Du le report “Dégradation des sols en régions arides: Des idées pour y faire face“, du Yassine Jamali, publié a Agriculture du Maghreb.
Les rendements céréaliers dans le Maroc pays sont corrélés à la pluviométrie, qui est considérée généralement comme LE facteur limitant de la production. Pourtant, un phénomène moins spectaculaire se développe de manière insidieuse et aggrave les conséquences de la sécheresse qui le masque. Il s’agit de la dégradation des sols à laquelle contribuent plusieurs facteurs, liés à l’évolution des pratiques agricoles.
Premièrement, l’extension des emblavures, nécessaire du fait de la croissance démographique, et permise par la mécanisation du labour et de la moisson, a presque supprimé la pratique de la jachère. Or la jachère permet un repos du sol, une reconstitution du stock d’humus, et un maintien de la diversité microbienne du sol. En fin elle interrompt nombre de cycles de pathogènes, en particulier les maladies cryptogamiques des céréales.
Deuxièmement la mécanisation de la récolte de céréales n’a pas eu d’équivalent pour la récolte des légumineuses. De ce fait, alors que la moisson mécanisée des céréales en bour coûte 200 à 300 dirhams par hectare, il faut compter 1.500 à 2.500 dh pour récolter manuellement un hectare de lentilles, pois fourrager, petit pois, ou fenugrec.
Aussi la culture de légumineuses perd de sa compétitivité face aux céréales et les surfaces diminuent, surtout dans les zones les plus arides. Le rôle des légumineuses dans l’assolement est bien connu: fixation d’azote via des microorganismes symbiotiques, et là encore, rupture du cycle des pathogènes et maintien de la diversité microbienne du sol. Troisièmement, l’extension des céréales s’étant faite au détriment des pâturages collectifs.
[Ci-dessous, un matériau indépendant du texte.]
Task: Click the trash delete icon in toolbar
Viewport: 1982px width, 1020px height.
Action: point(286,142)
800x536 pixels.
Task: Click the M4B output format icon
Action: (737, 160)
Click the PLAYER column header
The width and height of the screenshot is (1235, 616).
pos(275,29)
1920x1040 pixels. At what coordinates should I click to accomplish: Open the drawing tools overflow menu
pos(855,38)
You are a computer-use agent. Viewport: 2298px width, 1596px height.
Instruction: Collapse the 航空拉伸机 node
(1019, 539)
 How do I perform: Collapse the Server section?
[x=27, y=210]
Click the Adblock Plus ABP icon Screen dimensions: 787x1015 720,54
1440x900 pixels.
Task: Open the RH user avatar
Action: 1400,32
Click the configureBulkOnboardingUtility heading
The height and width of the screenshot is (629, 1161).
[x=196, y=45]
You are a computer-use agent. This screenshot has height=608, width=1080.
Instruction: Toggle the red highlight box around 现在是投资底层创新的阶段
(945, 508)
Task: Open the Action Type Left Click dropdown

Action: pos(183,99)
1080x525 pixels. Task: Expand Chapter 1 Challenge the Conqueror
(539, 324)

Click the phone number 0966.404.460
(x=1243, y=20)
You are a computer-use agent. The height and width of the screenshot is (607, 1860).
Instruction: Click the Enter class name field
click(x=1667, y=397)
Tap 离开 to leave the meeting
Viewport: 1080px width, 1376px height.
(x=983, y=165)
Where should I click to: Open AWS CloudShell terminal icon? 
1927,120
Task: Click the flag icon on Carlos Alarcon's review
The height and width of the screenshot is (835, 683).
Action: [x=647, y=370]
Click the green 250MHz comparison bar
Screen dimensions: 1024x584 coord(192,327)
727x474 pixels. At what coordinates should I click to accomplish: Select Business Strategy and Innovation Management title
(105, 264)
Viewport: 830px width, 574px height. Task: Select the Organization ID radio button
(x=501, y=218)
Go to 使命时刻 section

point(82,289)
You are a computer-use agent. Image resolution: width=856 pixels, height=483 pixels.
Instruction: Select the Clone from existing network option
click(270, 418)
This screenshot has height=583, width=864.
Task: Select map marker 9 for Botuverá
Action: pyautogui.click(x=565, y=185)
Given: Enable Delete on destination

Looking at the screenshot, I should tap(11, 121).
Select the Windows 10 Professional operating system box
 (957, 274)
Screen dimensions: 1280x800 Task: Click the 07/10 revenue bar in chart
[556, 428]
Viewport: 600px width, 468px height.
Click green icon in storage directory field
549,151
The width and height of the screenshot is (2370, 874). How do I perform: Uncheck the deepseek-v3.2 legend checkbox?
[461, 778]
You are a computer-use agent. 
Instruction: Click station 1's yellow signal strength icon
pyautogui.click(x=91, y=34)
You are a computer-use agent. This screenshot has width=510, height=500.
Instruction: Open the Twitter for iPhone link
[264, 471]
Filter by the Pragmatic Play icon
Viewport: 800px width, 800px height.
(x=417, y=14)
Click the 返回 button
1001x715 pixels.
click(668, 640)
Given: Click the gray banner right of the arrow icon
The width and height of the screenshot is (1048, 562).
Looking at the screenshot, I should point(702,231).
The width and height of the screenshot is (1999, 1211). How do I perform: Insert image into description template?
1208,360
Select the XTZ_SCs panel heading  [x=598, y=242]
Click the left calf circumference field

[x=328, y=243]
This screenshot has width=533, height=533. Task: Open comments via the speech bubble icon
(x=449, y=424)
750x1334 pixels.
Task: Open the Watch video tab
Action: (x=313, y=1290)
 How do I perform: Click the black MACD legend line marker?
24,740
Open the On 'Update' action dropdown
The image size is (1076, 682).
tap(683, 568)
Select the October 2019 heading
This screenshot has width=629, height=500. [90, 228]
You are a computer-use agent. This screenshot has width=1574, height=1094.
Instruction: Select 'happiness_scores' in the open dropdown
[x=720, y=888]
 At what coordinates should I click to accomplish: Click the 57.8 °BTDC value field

Les travaux de Lydia et Claude Bourguignon ont mis en évidence en France la disparition progressive de la flore microbienne du sol à cause d’un travail du sol excessif et de l’usage des engrais chimiques et des pesticides. Qu’en est-il de Maroc sols, après des décennies de monoculture céréalière et de surpâturage, sans aucun apport de matière organique? Le résultat serait probablement le même: une microflore tellurique réduite, appauvrie, déséquilibrée. Ceci est sans doute corrélé à l’évolution de la végétation adventice: la moutarde est devenue dominante, ce qui a peut-être une relation avec la réduction des microorganismes du sol. En effet la moutarde comme toutes les brassicacées, n’entretient aucune symbiose mycorhizienne et résiste mieux que les autres plantes à la disparition des mycorhizes. De plus, la moutarde est un concurrent pour le reste des plantes sauvages par allélopathie.